Lee's particular physical chemistry work was related to the use of advanced chemical kinetics techniques to investigate and manipulate the behavior of chemical reactions using crossed molecular beams. From 15 January 1994 to 19 October 2006, Lee served as the President of the Academia Sinica of Taiwan. In 2011, he was elected head of the International Council for Science.

Early life 

Lee was born to a Hokkien family in Shinchiku City (modern-day Hsinchu city) in northern Taiwan, which was then under Japanese rule, to Lee Tze-fan, an artist, and Ts'ai P'ei (), an elementary school teacher from , Taichū Prefecture (Wuqi, Taichung). Lee is a Hokkien with ancestry from Nan'an City, China. Lee played on the baseball and ping-pong teams of Hsinchu Elementary School, and later studied at the Hsinchu Senior High School, where he played tennis, trombone, and the flute.

He was exempted from the entrance examination and directly admitted to National Taiwan University.
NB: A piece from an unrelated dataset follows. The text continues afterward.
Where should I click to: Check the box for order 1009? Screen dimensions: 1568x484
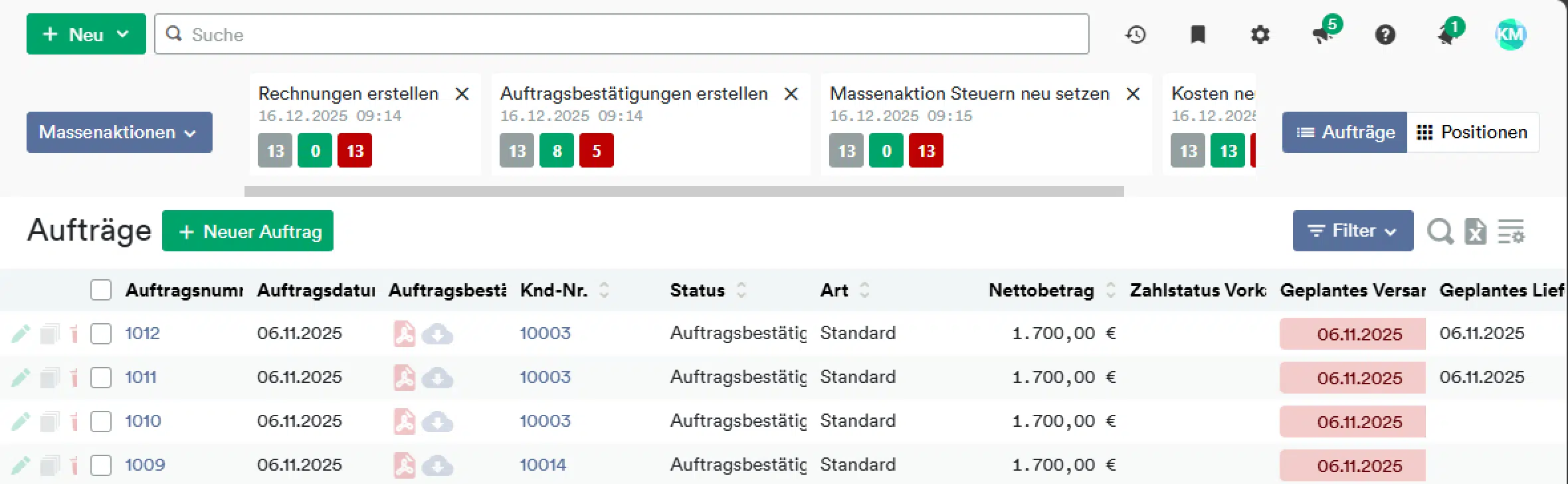click(x=101, y=465)
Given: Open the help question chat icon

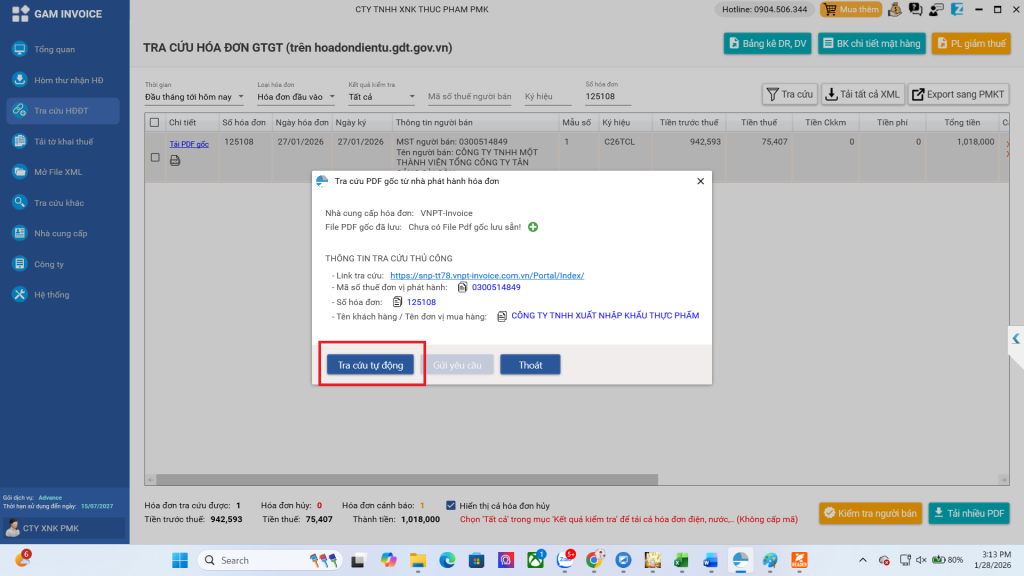Looking at the screenshot, I should (915, 9).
He earned a BSc in 1959. He earned his MS from National Tsing Hua University in 1961 and his PhD from the University of California, Berkeley in 1965 under the supervision of Bruce H. Mahan. He was a member of the Chemistry International Board from 1977 to 1984.

Career

Chemistry 
In February 1967, he started working with Dudley Herschbach at Harvard University on reactions between hydrogen atoms and diatomic alkali molecules and the construction of a universal crossed molecular beams apparatus.  After the postdoctoral year with Herschbach he joined the University of Chicago faculty in 1968. In 1974, he returned to Berkeley as professor of chemistry and principal investigator at the Lawrence Berkeley National Laboratory, becoming a U.S. citizen the same year. Lee is a University Professor Emeritus of the University of California system.

Nobel prize 
One of the major goals of chemistry is the study of material transformations where chemical kinetics plays an important role. Scientists during the 19th century stated macroscopic chemical processes consist of many elementary chemical reactions that are themselves simply a series of encounters between atomic or molecular species. In order to understand the time dependence of chemical reactions, chemical kineticists have traditionally focused on sorting out all of the elementary chemical reactions involved in a macroscopic chemical process and determining their respective rates.
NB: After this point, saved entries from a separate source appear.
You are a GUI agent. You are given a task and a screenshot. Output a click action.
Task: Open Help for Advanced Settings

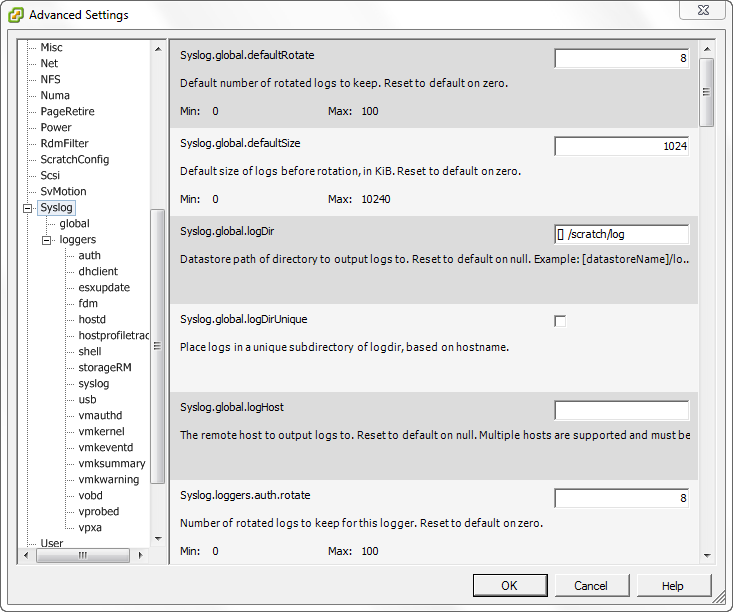point(673,585)
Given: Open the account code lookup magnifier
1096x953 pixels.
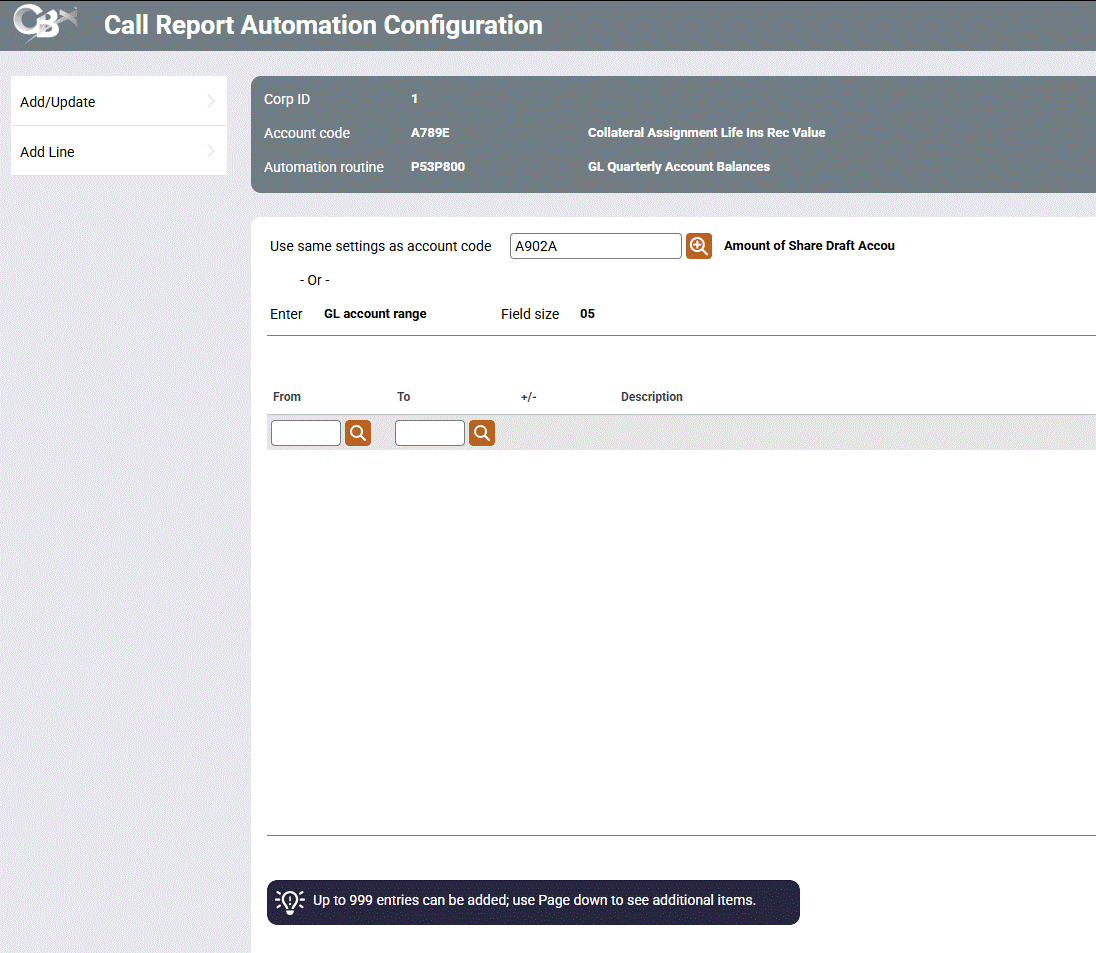Looking at the screenshot, I should (698, 246).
Swedish chemist Svante Arrhenius studied this phenomenon during the late 1880s, and stated the relations between reactive molecular encounters and rates of reactions (formulated in terms of activation energies).

Other scientists at the time also stated a chemical reaction is fundamentally a mechanical event, involving the rearrangement of atoms and molecules
during a collision. Although these initial theoretical studies were only qualitative, they heralded a new era in the field of chemical kinetics; allowing the prediction of the dynamical course of a chemical reaction.

In the 1950s, 1960s and 1970s, with the development of many sophisticated experimental techniques, it became possible to study the dynamics of elementary chemical reactions in the laboratory. Such as the analysis of the threshold operating conditions of a chemical laser or the spectra obtained using various linear or non-linear laser spectroscopic techniques.

Professor's Lee's research focused on the possibility to control the energies of the reagents, and to understand the dependence of chemical reactivity on molecular orientation, among other studies related to the nature of reaction intermediates, decay dynamics, and identifying complex reaction mechanisms. To do so, Professor Lee used a breakthrough laboratory technique at the time, called the "crossed molecular beams technique", where the information derived from the measurements of angular and velocity distributions allowed him and his team to understand the dynamics of elementary chemical reactions.

Recent works
During his tenure, Lee has worked to create new research institutes, advance scientific research within Taiwan, and to recruit and cultivate top scholars for the Academic Sinica.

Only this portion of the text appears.